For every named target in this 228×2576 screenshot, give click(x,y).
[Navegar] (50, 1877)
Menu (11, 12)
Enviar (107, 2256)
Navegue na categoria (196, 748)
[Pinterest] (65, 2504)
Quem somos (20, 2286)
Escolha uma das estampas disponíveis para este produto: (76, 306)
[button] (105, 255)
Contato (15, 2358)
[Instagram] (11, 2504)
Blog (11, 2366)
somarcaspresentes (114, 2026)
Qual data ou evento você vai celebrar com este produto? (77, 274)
##############################
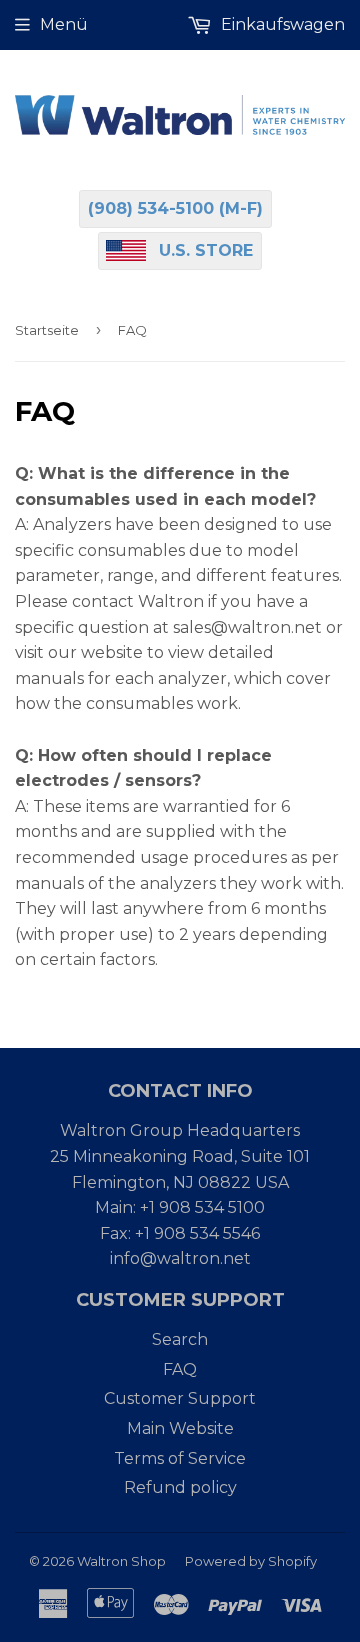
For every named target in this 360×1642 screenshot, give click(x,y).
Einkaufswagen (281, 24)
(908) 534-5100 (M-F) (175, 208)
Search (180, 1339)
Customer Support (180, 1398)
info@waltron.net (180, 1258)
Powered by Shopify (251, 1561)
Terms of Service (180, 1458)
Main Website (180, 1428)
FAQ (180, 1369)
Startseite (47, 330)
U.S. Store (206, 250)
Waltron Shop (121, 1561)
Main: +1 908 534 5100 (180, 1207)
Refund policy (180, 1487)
##############################
Using the data above, extract exactly the lines from the one that holds "Escolha uma das" to the one that holds "Qual data ou", both ends included, and no others.

__Result of this exercise__.
Escolha uma das estampas disponíveis para este produto: (76, 306)
[button] (105, 255)
Contato (15, 2358)
[Instagram] (11, 2504)
Blog (11, 2366)
somarcaspresentes (114, 2026)
Qual data ou evento você vai celebrar com este produto? (77, 274)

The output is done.